▶ Tujuan: Ubahlah baris-baris di bawah ini, mulai dari baris yang memuat "Viewport: 669px width, 409px height." sampai baris terakhir, menjadi daftar bernomor tanpa menyertakan baris kosong.

· · ·

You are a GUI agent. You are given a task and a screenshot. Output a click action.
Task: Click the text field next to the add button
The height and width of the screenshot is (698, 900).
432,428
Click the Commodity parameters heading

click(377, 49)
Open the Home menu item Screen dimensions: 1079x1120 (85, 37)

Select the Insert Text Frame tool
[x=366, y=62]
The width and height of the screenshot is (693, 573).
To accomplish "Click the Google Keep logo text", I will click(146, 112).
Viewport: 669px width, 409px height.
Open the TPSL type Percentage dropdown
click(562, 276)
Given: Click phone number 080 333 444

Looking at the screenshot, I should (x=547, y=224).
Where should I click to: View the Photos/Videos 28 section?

· · ·

▶ Jawaban berikut:
1. Viewport: 669px width, 409px height.
2. Open the TPSL type Percentage dropdown
3. click(562, 276)
4. Given: Click phone number 080 333 444
5. Looking at the screenshot, I should (x=547, y=224).
6. Where should I click to: View the Photos/Videos 28 section?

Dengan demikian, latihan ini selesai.